(Stored records)
******************************
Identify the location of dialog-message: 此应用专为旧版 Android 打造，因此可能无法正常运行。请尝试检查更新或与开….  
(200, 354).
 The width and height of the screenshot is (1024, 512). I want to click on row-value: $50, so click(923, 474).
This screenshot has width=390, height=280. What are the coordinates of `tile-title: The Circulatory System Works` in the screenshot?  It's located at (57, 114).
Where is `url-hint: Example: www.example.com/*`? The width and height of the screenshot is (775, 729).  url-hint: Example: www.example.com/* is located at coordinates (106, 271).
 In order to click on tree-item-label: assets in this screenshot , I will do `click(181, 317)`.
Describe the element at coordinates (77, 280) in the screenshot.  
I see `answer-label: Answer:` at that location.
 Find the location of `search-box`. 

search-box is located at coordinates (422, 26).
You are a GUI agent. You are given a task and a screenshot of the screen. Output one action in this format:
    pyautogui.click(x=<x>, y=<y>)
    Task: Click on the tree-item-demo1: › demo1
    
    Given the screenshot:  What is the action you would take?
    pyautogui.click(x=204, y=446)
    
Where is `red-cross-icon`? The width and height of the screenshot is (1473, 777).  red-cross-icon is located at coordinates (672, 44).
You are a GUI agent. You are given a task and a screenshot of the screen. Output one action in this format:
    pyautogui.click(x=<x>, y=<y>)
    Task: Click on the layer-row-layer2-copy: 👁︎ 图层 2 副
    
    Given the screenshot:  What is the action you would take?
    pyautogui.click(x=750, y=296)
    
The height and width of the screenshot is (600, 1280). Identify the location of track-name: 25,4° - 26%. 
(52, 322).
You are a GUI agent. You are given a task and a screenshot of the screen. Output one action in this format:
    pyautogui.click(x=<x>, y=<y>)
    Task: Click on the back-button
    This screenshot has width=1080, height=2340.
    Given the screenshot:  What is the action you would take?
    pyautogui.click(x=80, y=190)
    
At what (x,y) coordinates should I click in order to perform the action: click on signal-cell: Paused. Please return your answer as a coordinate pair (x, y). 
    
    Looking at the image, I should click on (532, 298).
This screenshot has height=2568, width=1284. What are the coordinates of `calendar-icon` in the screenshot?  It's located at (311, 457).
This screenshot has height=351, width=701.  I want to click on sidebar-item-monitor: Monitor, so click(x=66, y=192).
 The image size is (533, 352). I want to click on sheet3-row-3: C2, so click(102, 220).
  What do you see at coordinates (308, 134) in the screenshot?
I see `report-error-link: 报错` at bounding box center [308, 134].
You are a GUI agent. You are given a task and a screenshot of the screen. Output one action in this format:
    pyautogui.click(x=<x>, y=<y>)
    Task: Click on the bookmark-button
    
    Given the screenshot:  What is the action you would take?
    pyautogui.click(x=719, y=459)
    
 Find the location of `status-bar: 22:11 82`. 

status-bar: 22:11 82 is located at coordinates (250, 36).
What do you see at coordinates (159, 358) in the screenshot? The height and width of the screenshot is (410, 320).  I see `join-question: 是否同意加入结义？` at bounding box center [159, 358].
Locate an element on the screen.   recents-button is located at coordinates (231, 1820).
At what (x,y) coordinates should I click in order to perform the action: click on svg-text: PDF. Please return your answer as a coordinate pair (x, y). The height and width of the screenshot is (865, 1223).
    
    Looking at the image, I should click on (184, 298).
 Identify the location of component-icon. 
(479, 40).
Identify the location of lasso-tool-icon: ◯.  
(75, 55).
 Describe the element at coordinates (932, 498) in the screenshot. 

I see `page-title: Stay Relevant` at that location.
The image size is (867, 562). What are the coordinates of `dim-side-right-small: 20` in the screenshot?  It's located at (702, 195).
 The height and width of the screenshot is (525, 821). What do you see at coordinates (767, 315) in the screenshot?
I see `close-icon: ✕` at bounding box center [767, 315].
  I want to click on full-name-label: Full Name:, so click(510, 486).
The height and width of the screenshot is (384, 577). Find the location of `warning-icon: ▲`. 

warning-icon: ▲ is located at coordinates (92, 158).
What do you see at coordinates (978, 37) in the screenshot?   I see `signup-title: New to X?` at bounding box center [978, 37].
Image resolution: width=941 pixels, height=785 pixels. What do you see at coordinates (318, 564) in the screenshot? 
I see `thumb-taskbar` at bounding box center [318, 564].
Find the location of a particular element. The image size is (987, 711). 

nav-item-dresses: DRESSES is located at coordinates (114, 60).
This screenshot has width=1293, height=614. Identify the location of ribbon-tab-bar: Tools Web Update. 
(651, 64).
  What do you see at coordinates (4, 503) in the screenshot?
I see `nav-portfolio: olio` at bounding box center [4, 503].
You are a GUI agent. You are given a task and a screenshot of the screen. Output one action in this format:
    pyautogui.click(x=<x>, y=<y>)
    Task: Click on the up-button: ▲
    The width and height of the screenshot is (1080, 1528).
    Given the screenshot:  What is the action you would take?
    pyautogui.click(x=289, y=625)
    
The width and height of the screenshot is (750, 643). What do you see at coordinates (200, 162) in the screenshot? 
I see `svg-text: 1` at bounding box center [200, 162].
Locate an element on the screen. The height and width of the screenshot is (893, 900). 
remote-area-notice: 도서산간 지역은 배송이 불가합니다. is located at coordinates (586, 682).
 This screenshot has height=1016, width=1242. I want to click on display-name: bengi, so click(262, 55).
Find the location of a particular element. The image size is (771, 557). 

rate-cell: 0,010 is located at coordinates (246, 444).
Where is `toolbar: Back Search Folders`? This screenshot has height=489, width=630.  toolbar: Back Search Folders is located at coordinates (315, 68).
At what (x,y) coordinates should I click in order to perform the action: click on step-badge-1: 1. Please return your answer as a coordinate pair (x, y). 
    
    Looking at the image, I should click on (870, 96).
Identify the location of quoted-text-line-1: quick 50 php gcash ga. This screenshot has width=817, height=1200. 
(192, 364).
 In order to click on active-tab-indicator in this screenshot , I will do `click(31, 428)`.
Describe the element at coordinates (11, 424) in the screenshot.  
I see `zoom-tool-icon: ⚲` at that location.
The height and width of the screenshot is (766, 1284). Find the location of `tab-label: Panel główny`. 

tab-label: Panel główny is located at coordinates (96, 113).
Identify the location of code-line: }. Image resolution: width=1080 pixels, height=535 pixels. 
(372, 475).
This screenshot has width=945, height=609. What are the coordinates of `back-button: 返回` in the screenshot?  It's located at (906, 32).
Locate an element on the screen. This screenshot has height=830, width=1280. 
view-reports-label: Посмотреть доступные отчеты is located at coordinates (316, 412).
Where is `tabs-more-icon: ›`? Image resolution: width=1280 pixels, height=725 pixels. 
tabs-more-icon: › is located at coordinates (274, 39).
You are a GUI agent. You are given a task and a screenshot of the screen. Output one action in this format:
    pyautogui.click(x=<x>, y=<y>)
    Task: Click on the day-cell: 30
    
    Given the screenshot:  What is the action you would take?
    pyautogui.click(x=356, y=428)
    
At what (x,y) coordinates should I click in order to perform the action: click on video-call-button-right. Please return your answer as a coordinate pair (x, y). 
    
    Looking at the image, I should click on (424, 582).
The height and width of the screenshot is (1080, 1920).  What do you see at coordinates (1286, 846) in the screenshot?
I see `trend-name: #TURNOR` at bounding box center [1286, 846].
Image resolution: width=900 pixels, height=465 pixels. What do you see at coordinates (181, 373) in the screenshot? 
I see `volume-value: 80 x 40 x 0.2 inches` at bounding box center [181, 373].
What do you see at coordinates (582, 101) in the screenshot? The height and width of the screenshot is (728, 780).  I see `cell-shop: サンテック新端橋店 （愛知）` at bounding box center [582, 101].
******************************
▶ _BRIEF_:
Copy out every one of these entries line for line, leaving nothing out and changing nothing.

▶ _ANSWER BOX_:
Identify the location of dialog-message: 此应用专为旧版 Android 打造，因此可能无法正常运行。请尝试检查更新或与开….  
(200, 354).
 The width and height of the screenshot is (1024, 512). I want to click on row-value: $50, so click(923, 474).
This screenshot has width=390, height=280. What are the coordinates of `tile-title: The Circulatory System Works` in the screenshot?  It's located at (57, 114).
Where is `url-hint: Example: www.example.com/*`? The width and height of the screenshot is (775, 729).  url-hint: Example: www.example.com/* is located at coordinates (106, 271).
 In order to click on tree-item-label: assets in this screenshot , I will do `click(181, 317)`.
Describe the element at coordinates (77, 280) in the screenshot.  
I see `answer-label: Answer:` at that location.
 Find the location of `search-box`. 

search-box is located at coordinates (422, 26).
You are a GUI agent. You are given a task and a screenshot of the screen. Output one action in this format:
    pyautogui.click(x=<x>, y=<y>)
    Task: Click on the tree-item-demo1: › demo1
    
    Given the screenshot:  What is the action you would take?
    pyautogui.click(x=204, y=446)
    
Where is `red-cross-icon`? The width and height of the screenshot is (1473, 777).  red-cross-icon is located at coordinates (672, 44).
You are a GUI agent. You are given a task and a screenshot of the screen. Output one action in this format:
    pyautogui.click(x=<x>, y=<y>)
    Task: Click on the layer-row-layer2-copy: 👁︎ 图层 2 副
    
    Given the screenshot:  What is the action you would take?
    pyautogui.click(x=750, y=296)
    
The height and width of the screenshot is (600, 1280). Identify the location of track-name: 25,4° - 26%. 
(52, 322).
You are a GUI agent. You are given a task and a screenshot of the screen. Output one action in this format:
    pyautogui.click(x=<x>, y=<y>)
    Task: Click on the back-button
    This screenshot has width=1080, height=2340.
    Given the screenshot:  What is the action you would take?
    pyautogui.click(x=80, y=190)
    
At what (x,y) coordinates should I click in order to perform the action: click on signal-cell: Paused. Please return your answer as a coordinate pair (x, y). 
    
    Looking at the image, I should click on (532, 298).
This screenshot has height=2568, width=1284. What are the coordinates of `calendar-icon` in the screenshot?  It's located at (311, 457).
This screenshot has height=351, width=701.  I want to click on sidebar-item-monitor: Monitor, so click(x=66, y=192).
 The image size is (533, 352). I want to click on sheet3-row-3: C2, so click(102, 220).
  What do you see at coordinates (308, 134) in the screenshot?
I see `report-error-link: 报错` at bounding box center [308, 134].
You are a GUI agent. You are given a task and a screenshot of the screen. Output one action in this format:
    pyautogui.click(x=<x>, y=<y>)
    Task: Click on the bookmark-button
    
    Given the screenshot:  What is the action you would take?
    pyautogui.click(x=719, y=459)
    
 Find the location of `status-bar: 22:11 82`. 

status-bar: 22:11 82 is located at coordinates (250, 36).
What do you see at coordinates (159, 358) in the screenshot? The height and width of the screenshot is (410, 320).  I see `join-question: 是否同意加入结义？` at bounding box center [159, 358].
Locate an element on the screen.   recents-button is located at coordinates (231, 1820).
At what (x,y) coordinates should I click in order to perform the action: click on svg-text: PDF. Please return your answer as a coordinate pair (x, y). The height and width of the screenshot is (865, 1223).
    
    Looking at the image, I should click on (184, 298).
 Identify the location of component-icon. 
(479, 40).
Identify the location of lasso-tool-icon: ◯.  
(75, 55).
 Describe the element at coordinates (932, 498) in the screenshot. 

I see `page-title: Stay Relevant` at that location.
The image size is (867, 562). What are the coordinates of `dim-side-right-small: 20` in the screenshot?  It's located at (702, 195).
 The height and width of the screenshot is (525, 821). What do you see at coordinates (767, 315) in the screenshot?
I see `close-icon: ✕` at bounding box center [767, 315].
  I want to click on full-name-label: Full Name:, so click(510, 486).
The height and width of the screenshot is (384, 577). Find the location of `warning-icon: ▲`. 

warning-icon: ▲ is located at coordinates (92, 158).
What do you see at coordinates (978, 37) in the screenshot?   I see `signup-title: New to X?` at bounding box center [978, 37].
Image resolution: width=941 pixels, height=785 pixels. What do you see at coordinates (318, 564) in the screenshot? 
I see `thumb-taskbar` at bounding box center [318, 564].
Find the location of a particular element. The image size is (987, 711). 

nav-item-dresses: DRESSES is located at coordinates (114, 60).
This screenshot has width=1293, height=614. Identify the location of ribbon-tab-bar: Tools Web Update. 
(651, 64).
  What do you see at coordinates (4, 503) in the screenshot?
I see `nav-portfolio: olio` at bounding box center [4, 503].
You are a GUI agent. You are given a task and a screenshot of the screen. Output one action in this format:
    pyautogui.click(x=<x>, y=<y>)
    Task: Click on the up-button: ▲
    The width and height of the screenshot is (1080, 1528).
    Given the screenshot:  What is the action you would take?
    pyautogui.click(x=289, y=625)
    
The width and height of the screenshot is (750, 643). What do you see at coordinates (200, 162) in the screenshot? 
I see `svg-text: 1` at bounding box center [200, 162].
Locate an element on the screen. The height and width of the screenshot is (893, 900). 
remote-area-notice: 도서산간 지역은 배송이 불가합니다. is located at coordinates (586, 682).
 This screenshot has height=1016, width=1242. I want to click on display-name: bengi, so click(262, 55).
Find the location of a particular element. The image size is (771, 557). 

rate-cell: 0,010 is located at coordinates (246, 444).
Where is `toolbar: Back Search Folders`? This screenshot has height=489, width=630.  toolbar: Back Search Folders is located at coordinates (315, 68).
At what (x,y) coordinates should I click in order to perform the action: click on step-badge-1: 1. Please return your answer as a coordinate pair (x, y). 
    
    Looking at the image, I should click on (870, 96).
Identify the location of quoted-text-line-1: quick 50 php gcash ga. This screenshot has width=817, height=1200. 
(192, 364).
 In order to click on active-tab-indicator in this screenshot , I will do `click(31, 428)`.
Describe the element at coordinates (11, 424) in the screenshot.  
I see `zoom-tool-icon: ⚲` at that location.
The height and width of the screenshot is (766, 1284). Find the location of `tab-label: Panel główny`. 

tab-label: Panel główny is located at coordinates (96, 113).
Identify the location of code-line: }. Image resolution: width=1080 pixels, height=535 pixels. 
(372, 475).
This screenshot has width=945, height=609. What are the coordinates of `back-button: 返回` in the screenshot?  It's located at (906, 32).
Locate an element on the screen. This screenshot has height=830, width=1280. 
view-reports-label: Посмотреть доступные отчеты is located at coordinates (316, 412).
Where is `tabs-more-icon: ›`? Image resolution: width=1280 pixels, height=725 pixels. 
tabs-more-icon: › is located at coordinates (274, 39).
You are a GUI agent. You are given a task and a screenshot of the screen. Output one action in this format:
    pyautogui.click(x=<x>, y=<y>)
    Task: Click on the day-cell: 30
    
    Given the screenshot:  What is the action you would take?
    pyautogui.click(x=356, y=428)
    
At what (x,y) coordinates should I click in order to perform the action: click on video-call-button-right. Please return your answer as a coordinate pair (x, y). 
    
    Looking at the image, I should click on (424, 582).
The height and width of the screenshot is (1080, 1920).  What do you see at coordinates (1286, 846) in the screenshot?
I see `trend-name: #TURNOR` at bounding box center [1286, 846].
Image resolution: width=900 pixels, height=465 pixels. What do you see at coordinates (181, 373) in the screenshot? 
I see `volume-value: 80 x 40 x 0.2 inches` at bounding box center [181, 373].
What do you see at coordinates (582, 101) in the screenshot? The height and width of the screenshot is (728, 780).  I see `cell-shop: サンテック新端橋店 （愛知）` at bounding box center [582, 101].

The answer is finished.